*Instructions for the task*.
Please arrange the lines below as a numbered list, starting at the line that contains "The height and width of the screenshot is (837, 940)." and ending at the line that contains "pos(128,397)", with blank lines left out.

————————

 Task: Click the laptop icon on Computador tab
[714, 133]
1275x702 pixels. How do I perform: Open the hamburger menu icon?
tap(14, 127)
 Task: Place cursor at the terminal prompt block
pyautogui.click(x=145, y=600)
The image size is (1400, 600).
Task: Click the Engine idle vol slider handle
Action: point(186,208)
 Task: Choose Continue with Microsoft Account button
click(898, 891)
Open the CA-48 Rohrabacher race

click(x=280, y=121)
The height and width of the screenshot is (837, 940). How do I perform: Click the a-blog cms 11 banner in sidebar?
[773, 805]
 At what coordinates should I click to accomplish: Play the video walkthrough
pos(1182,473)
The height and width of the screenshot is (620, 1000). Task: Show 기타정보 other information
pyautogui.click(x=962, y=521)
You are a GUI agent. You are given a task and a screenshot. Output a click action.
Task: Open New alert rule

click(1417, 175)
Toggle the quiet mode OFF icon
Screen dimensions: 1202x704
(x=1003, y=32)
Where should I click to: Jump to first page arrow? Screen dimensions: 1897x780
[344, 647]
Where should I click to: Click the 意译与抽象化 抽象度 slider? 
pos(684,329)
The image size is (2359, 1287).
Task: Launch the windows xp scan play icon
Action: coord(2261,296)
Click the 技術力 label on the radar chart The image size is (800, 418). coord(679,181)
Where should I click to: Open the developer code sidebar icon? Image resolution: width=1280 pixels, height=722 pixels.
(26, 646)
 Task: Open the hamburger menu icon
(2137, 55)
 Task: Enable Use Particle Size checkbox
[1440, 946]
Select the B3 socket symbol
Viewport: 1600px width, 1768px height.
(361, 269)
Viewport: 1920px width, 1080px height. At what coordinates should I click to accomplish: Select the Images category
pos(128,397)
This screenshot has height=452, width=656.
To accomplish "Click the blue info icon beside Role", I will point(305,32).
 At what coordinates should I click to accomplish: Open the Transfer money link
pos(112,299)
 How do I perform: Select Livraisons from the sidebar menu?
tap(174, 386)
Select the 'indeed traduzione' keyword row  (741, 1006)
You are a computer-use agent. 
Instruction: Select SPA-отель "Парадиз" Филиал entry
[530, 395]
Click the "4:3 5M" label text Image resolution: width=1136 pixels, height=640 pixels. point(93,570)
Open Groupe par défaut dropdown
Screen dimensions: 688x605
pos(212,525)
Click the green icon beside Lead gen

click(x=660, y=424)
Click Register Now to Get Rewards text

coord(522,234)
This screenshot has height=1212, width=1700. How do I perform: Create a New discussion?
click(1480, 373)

————————

*Response*.
1. The height and width of the screenshot is (837, 940). How do I perform: Click the a-blog cms 11 banner in sidebar?
2. [773, 805]
3.  At what coordinates should I click to accomplish: Play the video walkthrough
4. pos(1182,473)
5. The height and width of the screenshot is (620, 1000). Task: Show 기타정보 other information
6. pyautogui.click(x=962, y=521)
7. You are a GUI agent. You are given a task and a screenshot. Output a click action.
8. Task: Open New alert rule
9. click(1417, 175)
10. Toggle the quiet mode OFF icon
11. Screen dimensions: 1202x704
12. (x=1003, y=32)
13. Where should I click to: Jump to first page arrow? Screen dimensions: 1897x780
14. [344, 647]
15. Where should I click to: Click the 意译与抽象化 抽象度 slider? 
16. pos(684,329)
17. The image size is (2359, 1287).
18. Task: Launch the windows xp scan play icon
19. Action: coord(2261,296)
20. Click the 技術力 label on the radar chart The image size is (800, 418). coord(679,181)
21. Where should I click to: Open the developer code sidebar icon? Image resolution: width=1280 pixels, height=722 pixels.
22. (26, 646)
23.  Task: Open the hamburger menu icon
24. (2137, 55)
25.  Task: Enable Use Particle Size checkbox
26. [1440, 946]
27. Select the B3 socket symbol
28. Viewport: 1600px width, 1768px height.
29. (361, 269)
30. Viewport: 1920px width, 1080px height. At what coordinates should I click to accomplish: Select the Images category
31. pos(128,397)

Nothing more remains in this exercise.